What you will do:
Please begin with the line containing "Task: Select the" and reproduce each line exactly until the records below end, without any pictures.

Provided material:
((
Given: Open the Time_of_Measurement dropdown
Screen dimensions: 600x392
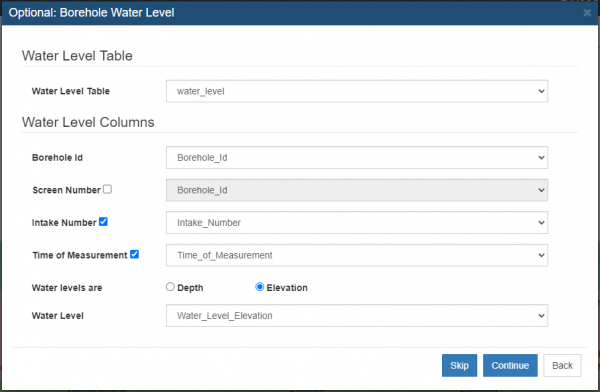Looking at the screenshot, I should tap(357, 255).
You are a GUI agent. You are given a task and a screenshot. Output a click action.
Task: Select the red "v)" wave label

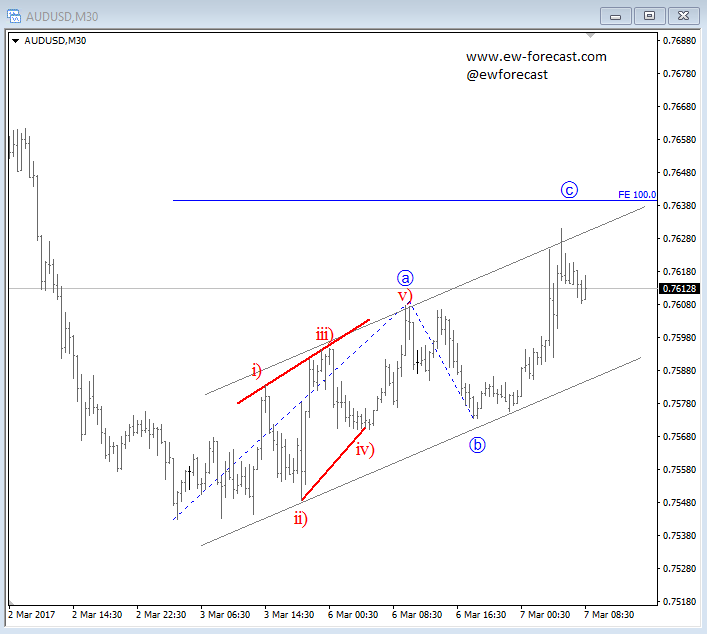(405, 296)

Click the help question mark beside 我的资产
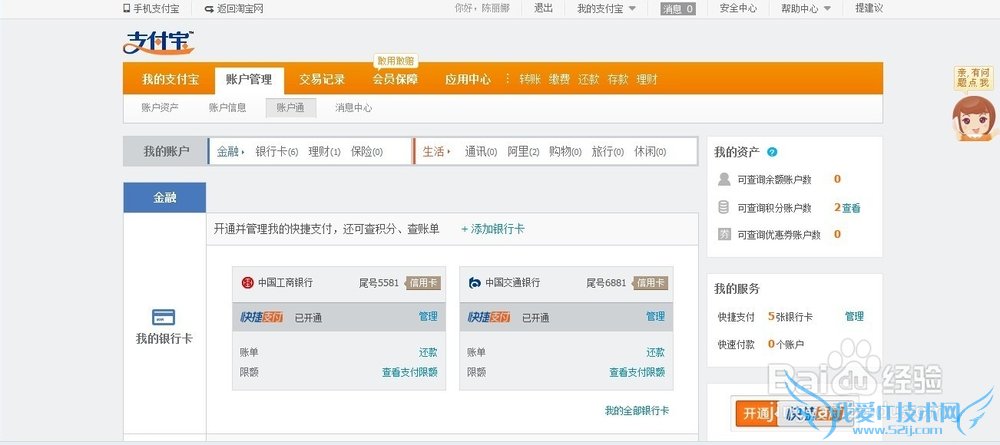(x=771, y=152)
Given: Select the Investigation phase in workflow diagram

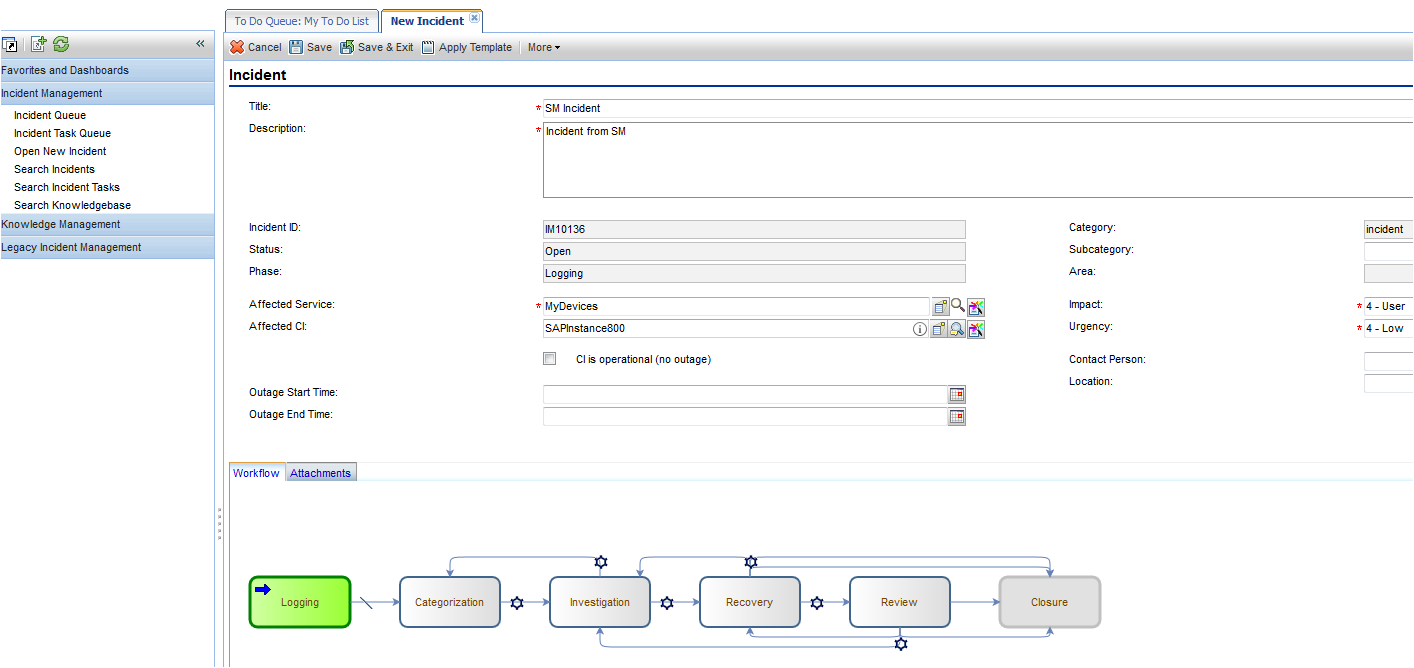Looking at the screenshot, I should tap(599, 602).
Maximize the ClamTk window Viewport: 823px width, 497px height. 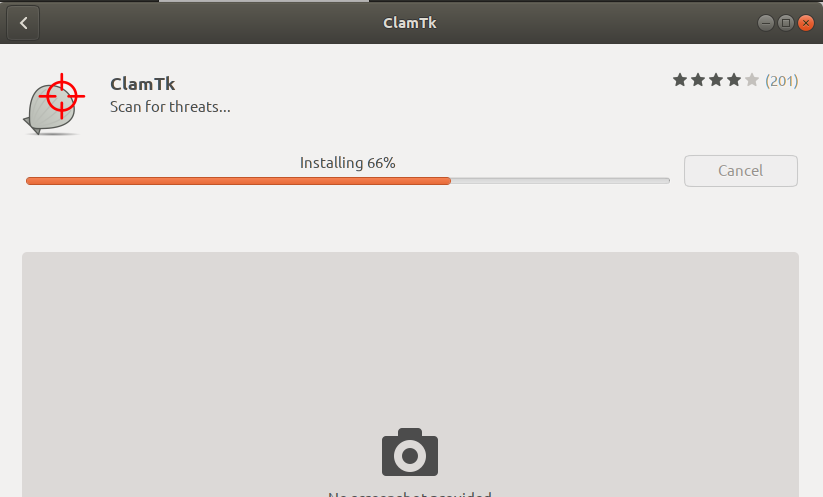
))
Solution to the problem:
Task: Select the red "v)" wave label

(405, 296)

Click the help question mark beside 我的资产
(x=771, y=152)
Given: Select the Investigation phase in workflow diagram

Looking at the screenshot, I should tap(599, 602).
Maximize the ClamTk window Viewport: 823px width, 497px height. 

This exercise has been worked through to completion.